All along my mother brushed this off and didn’t think I should give her the credit. Was she insinuating that my own actions rightly took the starring role in why I was able to have a full and robust life?
I’m grateful either way. Yet I’d still rather deflect from perpetuating the myth that I’m some kind of superstar.
As I’ve written before, each of has gifts we were born with that can help us recover and do well. It’s my contention that we should move beyond using these gifts solely for self-gain and use them to promote wellness for others.
I say: let’s give a shout out to our families who often are doing the best they can faced with the truth that their kids have a mental illness.
My memoir Left of the Dial is the only one that details the link between family support and how a person can succeed. The book shows how an illness threatens to ravage the character’s mind and how her mother will do anything to stop the illness from taking over her daughter.
The expression by any means necessary popped into my head about the measures family members often have to take to get their loved ones help. Our families often do battle with the gatekeepers in the mental health system who refuse to admit us to the hospital, who refuse to give us medication as soon as we need it, or who surprisingly reinforce that there’s no hope for what loved ones can do.
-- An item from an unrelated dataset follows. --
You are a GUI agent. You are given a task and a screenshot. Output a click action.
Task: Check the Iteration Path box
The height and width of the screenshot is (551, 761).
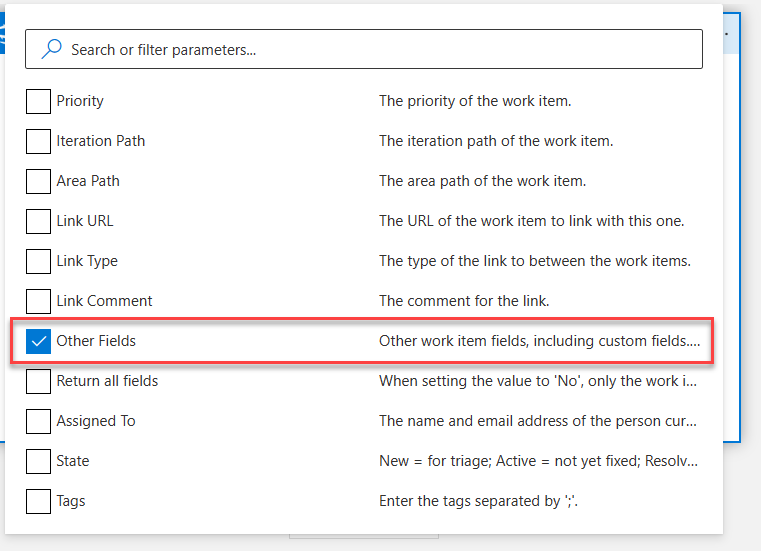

Forget Taking Back Sunday like the name of the rock group. We need to talk about Taking Back Power over the trajectory of our recovery.
I say: give family members their due.
I’m confident when I write that only a mother who has given birth to her kids can possibly understand the distress that comes from seeing your son or daughter slip away before your eyes because treatment is denied or delayed.
As a daughter, I can only imagine that fear and desperation.
I will talk about family support in the future again.
Now: go tell your mother and father that you love them.